→ SOURCE EXTRACT:
Tuesday, May 09, 2017

Tech Fallout

We are a tech society. We use tech. We live tech. We need tech. I mean, where would we be if we didn't have the Internet or the computer? How would we entertain ourselves without television, movies, the Kindle or Nook to read, and, of course, all of the above on our phones? Technology gives us long-distance connections around the world. You used to have to find a phone booth, but now you can call in an emergency on the spot. The sheer tonnage of information available is mind-boggling. We have new medical treatments and capabilities that only advanced technology can provide. Education has benefited in research, educational games, and web seminars. Some kids can go to school entirely on the Internet from their homes. Businesses have a broader reach. There are new technologies for disabled people. Automation has freed us from dull, repetitive tasks. Transportation is bigger, better, and faster. There are new and improved safety features. Hey, we even have GPS to tell anyone and everyone where to go. Life is grand with technology.

I wonder, then, if it would be a surprise if I suggested that there are many unintended consequences and serious dangers from modern technology. I wonder if anyone is paying attention.

Modern technology -- especially the screen, whether it's television, phone, computer, or otherwise -- is causing childhood developmental issues. At a very young age, the medium of the two-dimensional screen as a focus of attention has detrimental effects on normal brain development. In normal existence, the child would be looking in a variety of places, training the brain to change attention and focus, and adjust for distances and such. With the flashing images and flat screen, this development is arrested. One report says children are having a harder time recognizing emotions. Without face-to-face interaction, they lose touch with reading facial clues. Other studies say that the rise in ADHD among children is directly connected to television time. The recommendations are that children spend zero time in front of a screen up to 2 years old. For ages 3-18, no more than two hours a day. Another report suggested that "Young people exposed to modern technology for more than four hours a day are less likely to display high levels of 'wellbeing' than those limiting access to less than 60 minutes." The report was also linked to another report that "a generation of children risks growing up with obsessive personalities, poor self-control, short attention spans and little empathy because of an addiction to social networking websites such as Twitter." Now a study comes out that looks like if you let a child under 3 years old spend just 30 minutes a day on handheld devices such as smartphones or tablets, you can delay their speech. It's part of brain development of the young, they say.

→ DATA EXTRACT:
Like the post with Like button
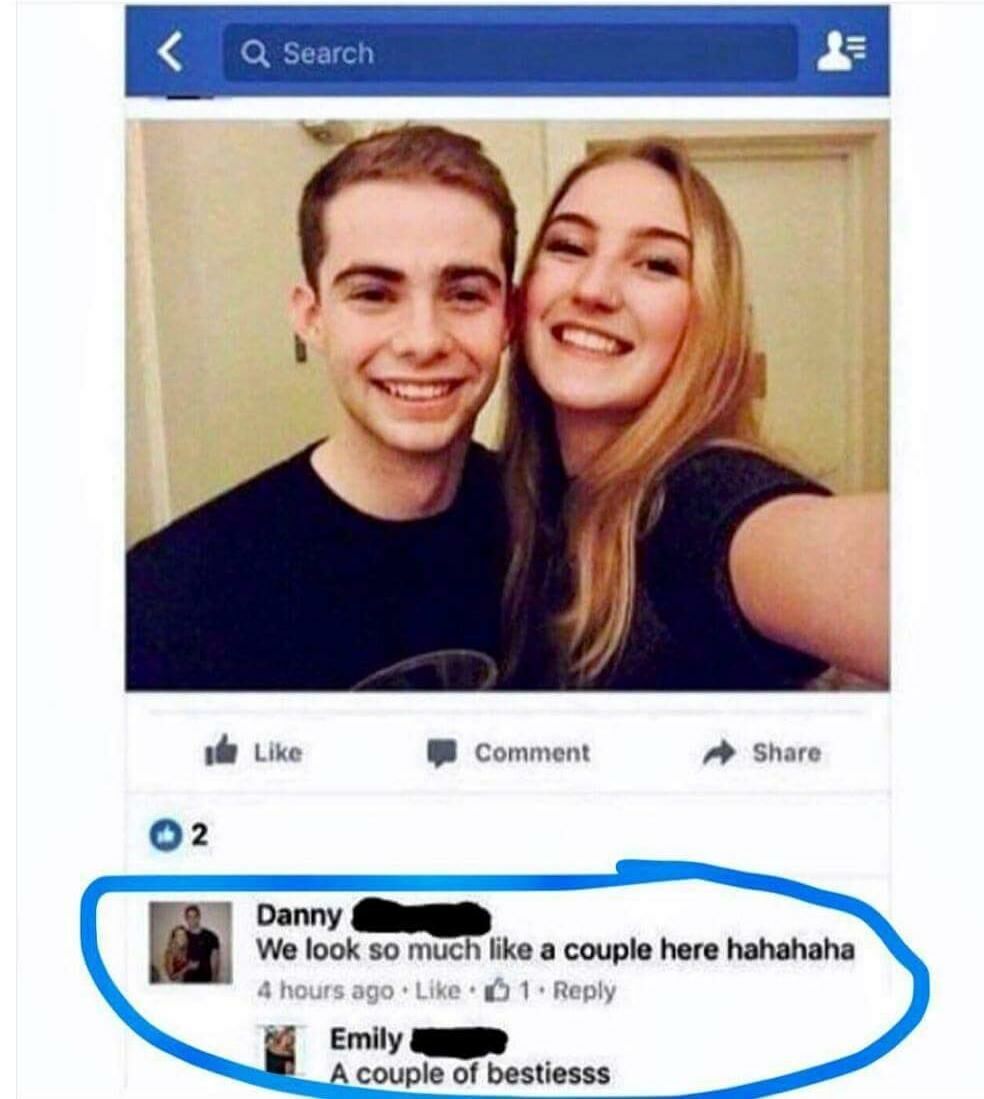The width and height of the screenshot is (984, 1099). 278,753
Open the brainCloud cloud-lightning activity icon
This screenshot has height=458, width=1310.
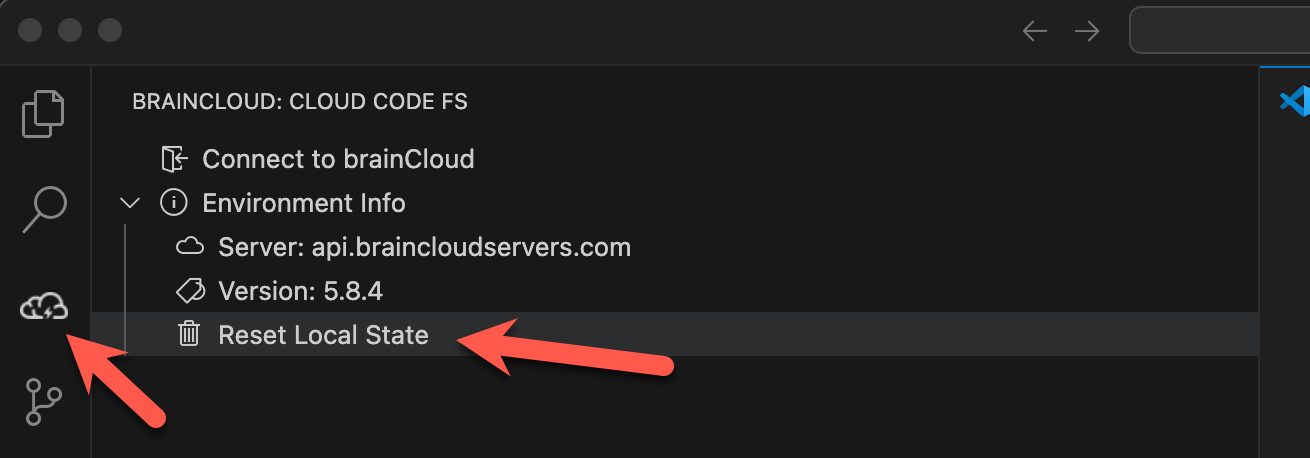(43, 306)
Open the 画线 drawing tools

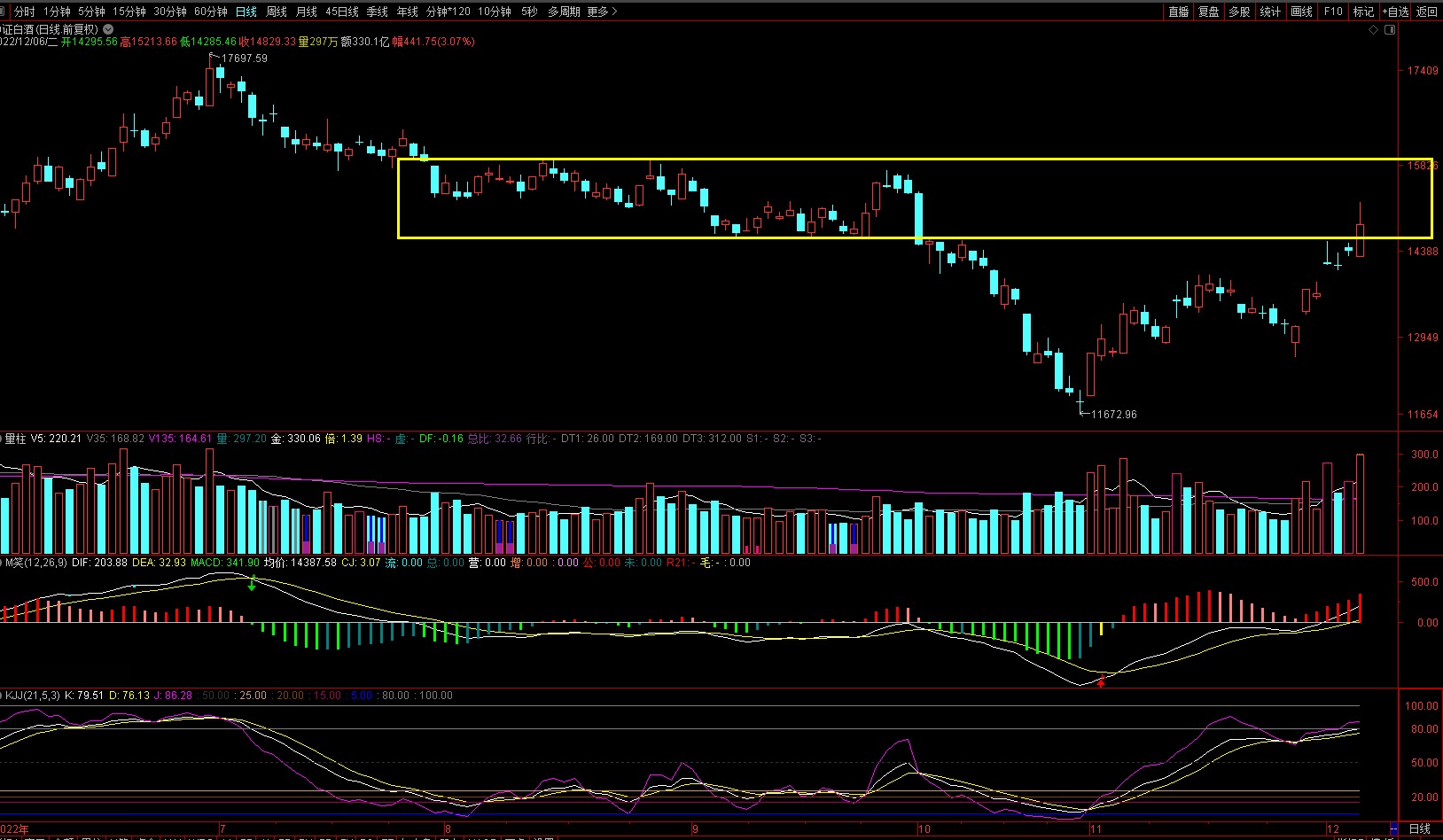pyautogui.click(x=1301, y=12)
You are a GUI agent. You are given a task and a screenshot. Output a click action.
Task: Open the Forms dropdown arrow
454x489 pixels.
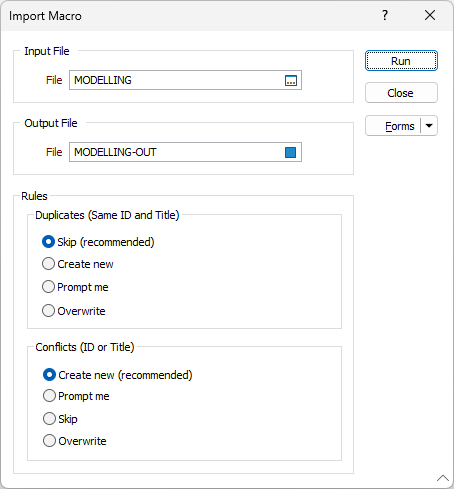point(429,126)
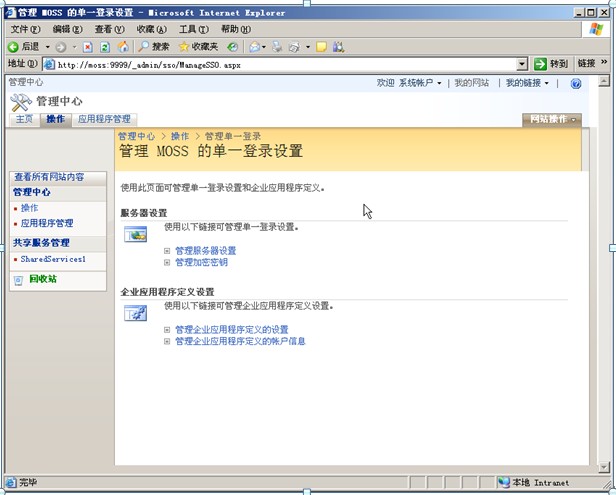
Task: Open the 工具(T) menu
Action: (193, 30)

→ EXERCISE REQUIREMENTS:
- 1) Reproduce word for word the stretch of the Tech Fallout post from "I wonder, then, if" through "is paying attention.".
- 2) According to the Tech Fallout post, how much daily screen time is recommended for children ages 3 to 18?
- 3) List the traits that the Tech Fallout post says a generation of children risks growing up with because of an addiction to social networking websites.
Nothing asked here involves the records.

→ RESULTS:
- 1)
I wonder, then, if it would be a surprise if I suggested that there are many unintended consequences and serious dangers from modern technology. I wonder if anyone is paying attention.

- 2) No more than two hours a day.

- 3) Obsessive personalities, poor self-control, short attention spans, little empathy